Small Finger Wound Exploration Operative Sample Report

DATE OF OPERATION:  MM/DD/YYYY

PREOPERATIVE DIAGNOSIS:  Left small finger open fracture, distal phalanx, with complex laceration.

POSTOPERATIVE DIAGNOSES:
1.  Left small finger open fracture, distal phalanx, with complex laceration.
2.  Laceration of flexor tendon, radial digital nerve and radial digital artery, left small finger.

OPERATION PERFORMED:
1.  Left small finger wound exploration with irrigation and debridement.
2.  Left small finger irrigation and debridement of open fracture, distal pharynx, with open reduction internal fixation.
3.  Left small finger repair of flexor digitorum profundus tendon laceration.
4.  Small finger microscopic repair of radial digital nerve and radial digital artery lacerations.

SURGEON:  John Doe, MD

ANESTHESIA:  Axillary block.

COMPLICATIONS:  None.

OPERATIVE FINDINGS:  The patient sustained a near circumferential laceration involving the distal aspect of the left small finger extending from the eponychium across the radial surface of the distal phalanx onto the palmar ulnar aspect of the distal interphalangeal joint. There was an intact dorsoulnar skin bridge, including the terminal neurovascular structures on the ulnar side of the finger tip.

Exploration revealed a comminuted oblique fracture of the base of the distal phalanx with displacement and contamination of the bone surface. The fracture occurred at the level of the insertion of the flexor digitorum profundus tendon. The radial digital nerve was found to have one intact fascicle group with two lacerated terminal branches. The radial digital artery was completely transected.

DESCRIPTION OF OPERATION:  Consent was signed. The patient was taken to the operating room on an emergency basis. Axillary block anesthetic was administered by the anesthesiologist to the left upper extremity, which was then prepped and draped sterilely. A tourniquet was inflated on the upper arm following exsanguination of the limb.

The left small finger wound was explored under loupe magnification. The jagged skin edges were debrided sharply. The wound was irrigated thoroughly with antibiotic solution.

The fracture site was debrided using a curette and rongeur and irrigated with additional IV antibiotic solution. The fracture was then reduced and stabilized using a 0.035 inch K-wire placed in retrograde fashion across the fracture site. The alignment was checked clinically and by fluoroscopy and found to be satisfactory.

A K-wire was then driven across the distal interphalangeal joint, maintaining the joint in a slightly flexed position for protection of the soft tissue repairs. The end of the K-wire was then cut short beneath the skin following confirmation of its position via fluoroscopy.

Next, the flexor tendon was repaired using multiple sutures of 4-0 Supramid. A portion of the tendon insertion was intact at the proximal fracture fragment. The remaining distal fibers were repaired securely to the distal stump of the profundus tendon.
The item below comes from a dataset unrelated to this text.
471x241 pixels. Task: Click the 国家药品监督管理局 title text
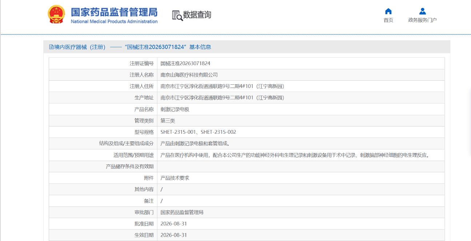tap(114, 12)
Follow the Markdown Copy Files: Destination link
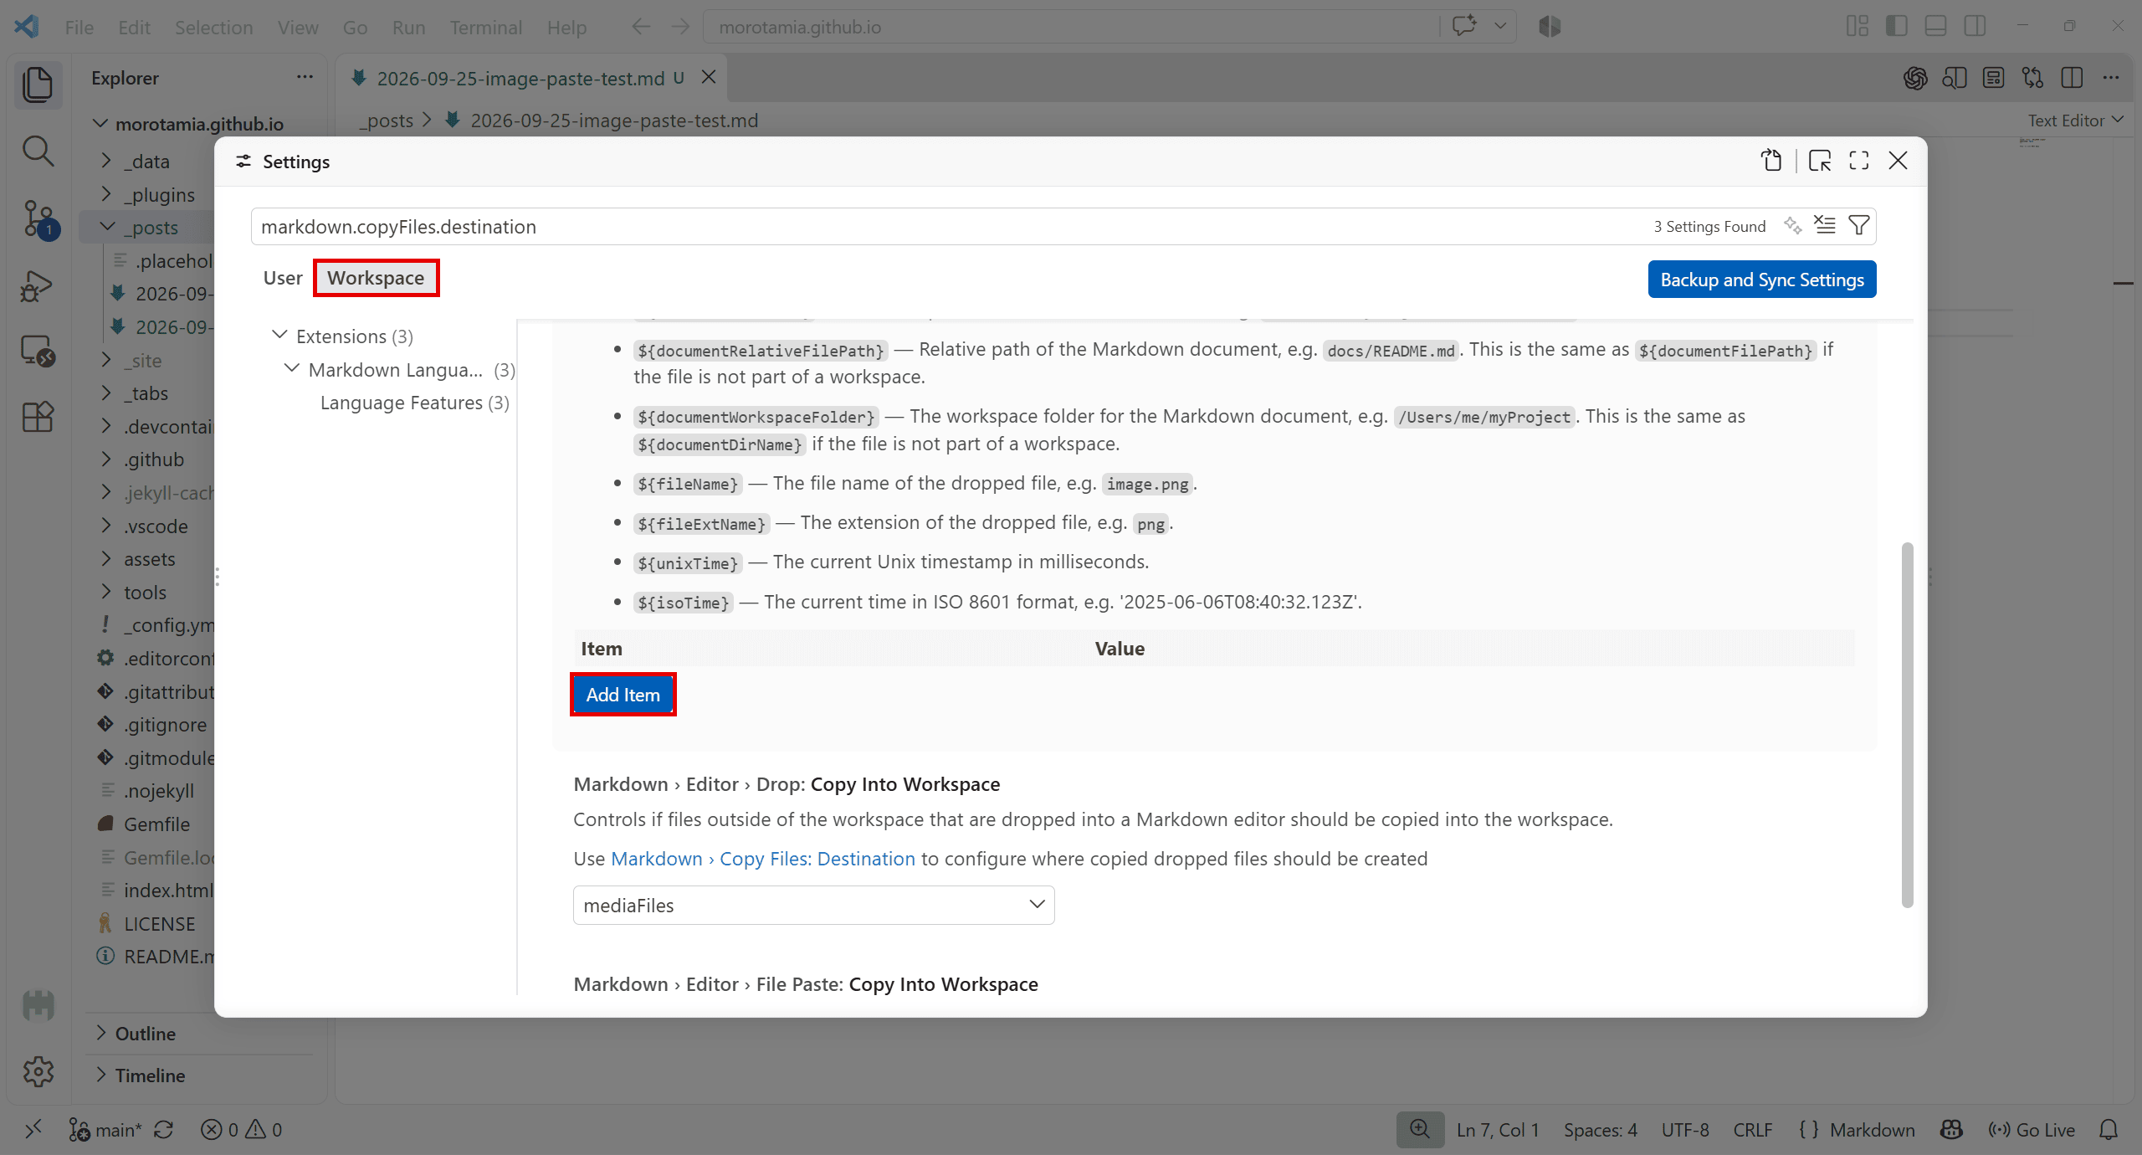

Next, the operating microscope was brought in. The terminal branches of the radial digital nerve were repaired using 9-0 nylon epineural sutures. The radial digital artery was dissected and prepared for repair. This appeared to be the larger of the two digital arteries measuring approximately 1.5 mm in diameter. The artery ends were debrided and irrigated with heparin solution. Anastomosis was performed using circumferential sutures of 10-0 nylon without excessive tension.

The field was again irrigated with antibiotic solution. The skin edges were reapproximated with nylon sutures. The tourniquet was deflated. Circulation returned to the left hand with normal capillary refill distally in the small finger. Bleeding was controlled with pressure, and hemostasis was achieved. A sterile bulky gauze dressing was applied followed by a forearm-based ulnar gutter plaster splint. The patient was transferred to recovery in stable condition. He tolerated the procedure well with no complications. Prior to application of the splint, the small finger was observed and perfusion remained intact distally with normal capillary refill and pink color.

The patient was given IV antibiotic prophylaxis and baby aspirin in the recovery room. The patient tolerated the procedure well with no complications.